I’m going to talk about an uncomfortable topic that has been bugging me about our society, Western society to be exact. Having been born and raised Seoul, South Korea until I was seven, I grew up watching and idolizing protagonists in films produced mostly by Korean production companies. Perhaps this is what made me more perceptive to this blatant marginalization. I’m talking about the marginalization of male actors of Asian racial background in western pop-culture.
In western media, Asian actors are marginalized to playing roles where they are portrayed as some type of martial arts fighter incapable of having emotional/sexual desires, an antagonist/side-kick, or as an emasculated, geeky, dismissive male. Through the marginalization of Asian actors in western media, white filmmakers and producers and ‘yellow-faced‘ performers are permitted to determine what it means to be Asian.
Korean Movie Industry
It is rare to see Asian male actors in a protagonist role unless you’re outside western media. It’s a destructive, biased representation that perpetuates Asian stereotypes in western society.

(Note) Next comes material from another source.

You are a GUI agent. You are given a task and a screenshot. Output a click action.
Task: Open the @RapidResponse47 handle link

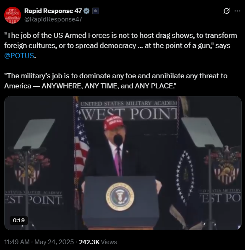coord(53,19)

Mako Iwamatsu, who is mostly-known for his Academy and Golden Globe award nominated role in the movie The Sand Pebbles, recalls a studio executive’s reaction when asked about featuring a non-Asian in the lead of “Kung Fu,” the classic 1970s TV show: “I remember one of the vice presidents — in charge of production, I suppose — who said, ‘If we put a yellow man up on the tube, the audience will turn the switch off in less than five minutes.’ ”

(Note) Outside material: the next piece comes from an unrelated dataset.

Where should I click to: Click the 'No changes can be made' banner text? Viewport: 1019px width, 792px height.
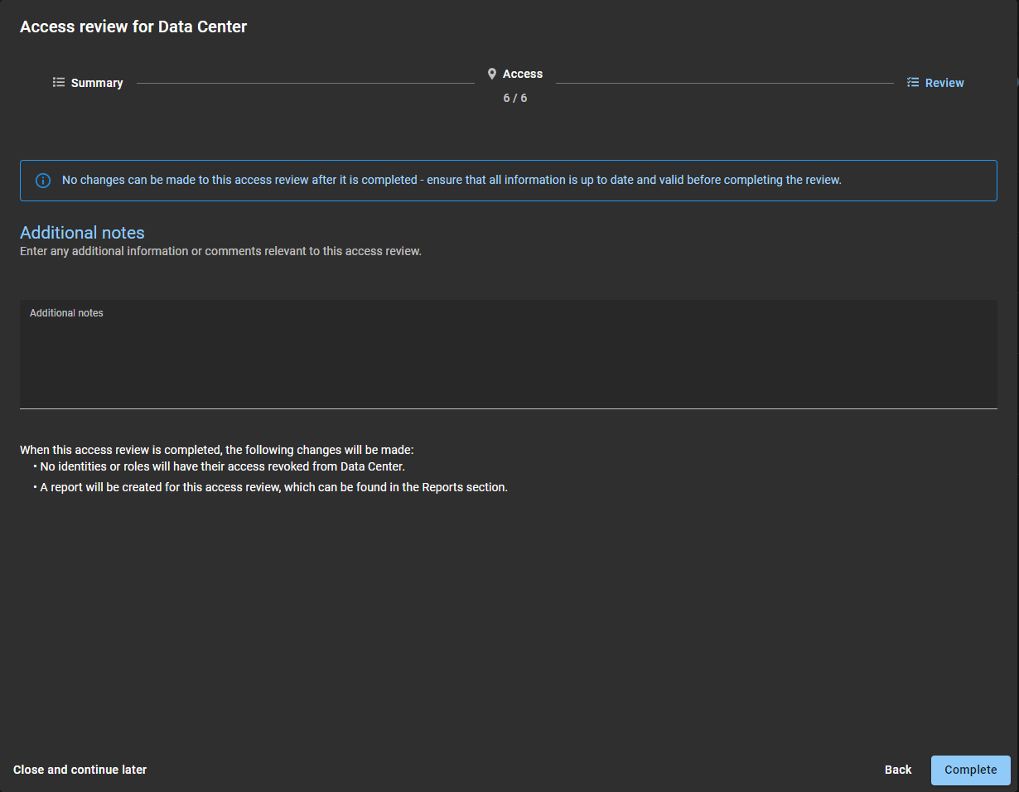pyautogui.click(x=452, y=181)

While producers can no longer make such statements, this replacement of Asian protagonist in the script by white males still occurs in western pop-culture. It was such a perpetual occurrence that the term Yellowface has been adopted to explain this oppression. For example, in the recent movie, Cloud Atlas, we have Jim Sturgess
There are also cases where the script is changed around to accommodate a white protagonist. Take for example, the movie The Last Samurai, which was based on the 1877 Satsuma Rebellion led by Saigo Takamori, a Japanese samurai. The screenplay alters from the Satsuma Rebellion to the point where it loses touch with reality, just to portray an American Officer as the protagonist. In case you haven’t watched it; the American Officer who doesn’t speak a word of Japanese, is captured as a prisoner of war and manages to assimilate into the samurai village and its way of life. Later he leads the Samurai in a final battle to death against the Western Influenced, Japanese Imperial Army where he becomes the last surviving ‘samurai’. Along the way he falls in love with a Japanese woman that he widowed. This movie portrays both white privilege and male privilege, as discussed by Ms. McIntosh in our class readings, in a way which reinforces hegemonic ideals and hypersexualizes the Japanese woman. The fact that the general public in western society did not question how an American prisoner of war manages to assimilate into a Samurai Culture in such a short period of time, or that the female falls in love with a man who kills her own husband shows us how “the representation of minorities are so embedded in the intersection of race and media that they operate at a subconscious level” (http://violetmae.tumblr.com/post/37412767/asians-in-the-city). Perhaps it’s the result of the intersection between americentrism and androcentrism, resulting in these male centered, white rescue situations which reinforces a white-male tendency to maintain central roles in the media. In TV news, the pairing of an older white man with a younger, Asian American, female co-anchor has become so familiar that some in the news business refer to it as “the Connie Chung effect.” Chung was the first Asian American female to co-anchor a network newscast (with Dan Rather) in 1993.
However, an advertising exec, Imada sees change coming, albeit slowly. In the “Harold & Kumar” movies, he points out; the title characters (who are of Korean and East Indian descent) have non-Asian girlfriends. And on “The Walking Dead,” the post-apocalyptic drama series on AMC, a running plotline is a romance between a young Korean American man and a white woman over the objections of her father.
What do you guys think caused this emasculation of Asian males in western society? Or the hypersexualization of Asian females?
Do you think Hollywood can change from the deeply invested idea of American exceptionalism?
Remember The Bechdel test:
– Are there two women, with names?
– Who speak to one another?
– About something other than a man?
Try to adapt the Bechdel test and conduct it to open up questions about the representation of persons of colour.